The required answer is every line of the data containing the word "label".

__Dataset entries__:
====

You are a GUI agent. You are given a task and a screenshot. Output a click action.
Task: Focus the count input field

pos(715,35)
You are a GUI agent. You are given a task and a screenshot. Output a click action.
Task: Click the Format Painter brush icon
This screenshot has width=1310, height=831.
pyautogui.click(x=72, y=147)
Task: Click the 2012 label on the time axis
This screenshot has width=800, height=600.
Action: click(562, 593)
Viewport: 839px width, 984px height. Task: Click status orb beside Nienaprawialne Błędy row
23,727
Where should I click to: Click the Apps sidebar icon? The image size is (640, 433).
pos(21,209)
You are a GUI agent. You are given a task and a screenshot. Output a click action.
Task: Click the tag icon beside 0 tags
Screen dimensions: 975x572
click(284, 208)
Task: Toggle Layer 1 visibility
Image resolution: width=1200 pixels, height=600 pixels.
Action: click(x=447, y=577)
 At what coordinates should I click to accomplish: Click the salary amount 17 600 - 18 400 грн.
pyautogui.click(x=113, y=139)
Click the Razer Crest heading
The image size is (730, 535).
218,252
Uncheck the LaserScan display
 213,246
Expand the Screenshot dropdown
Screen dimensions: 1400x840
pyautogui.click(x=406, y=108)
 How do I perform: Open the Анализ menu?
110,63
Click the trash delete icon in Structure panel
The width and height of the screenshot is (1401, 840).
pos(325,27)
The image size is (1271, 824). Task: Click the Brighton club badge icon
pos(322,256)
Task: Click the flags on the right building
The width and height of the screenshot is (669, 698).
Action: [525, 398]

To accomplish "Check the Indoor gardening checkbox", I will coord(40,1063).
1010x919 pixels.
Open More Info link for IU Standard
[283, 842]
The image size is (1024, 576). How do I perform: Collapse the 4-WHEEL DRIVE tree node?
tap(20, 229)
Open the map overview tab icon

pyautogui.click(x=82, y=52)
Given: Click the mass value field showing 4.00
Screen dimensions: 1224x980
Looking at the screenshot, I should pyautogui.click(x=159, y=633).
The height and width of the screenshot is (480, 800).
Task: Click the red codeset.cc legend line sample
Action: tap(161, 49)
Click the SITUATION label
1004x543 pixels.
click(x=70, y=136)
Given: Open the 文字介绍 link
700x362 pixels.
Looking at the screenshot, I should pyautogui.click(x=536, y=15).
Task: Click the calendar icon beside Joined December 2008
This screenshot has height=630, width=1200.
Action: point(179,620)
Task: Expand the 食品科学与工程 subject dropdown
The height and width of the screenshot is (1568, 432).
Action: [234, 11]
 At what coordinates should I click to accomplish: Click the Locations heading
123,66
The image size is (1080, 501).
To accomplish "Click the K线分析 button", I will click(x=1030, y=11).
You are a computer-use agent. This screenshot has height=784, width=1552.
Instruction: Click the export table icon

====

__SOLUTION FOR THIS PROBLEM__:
Task: Click the 2012 label on the time axis
Click the SITUATION label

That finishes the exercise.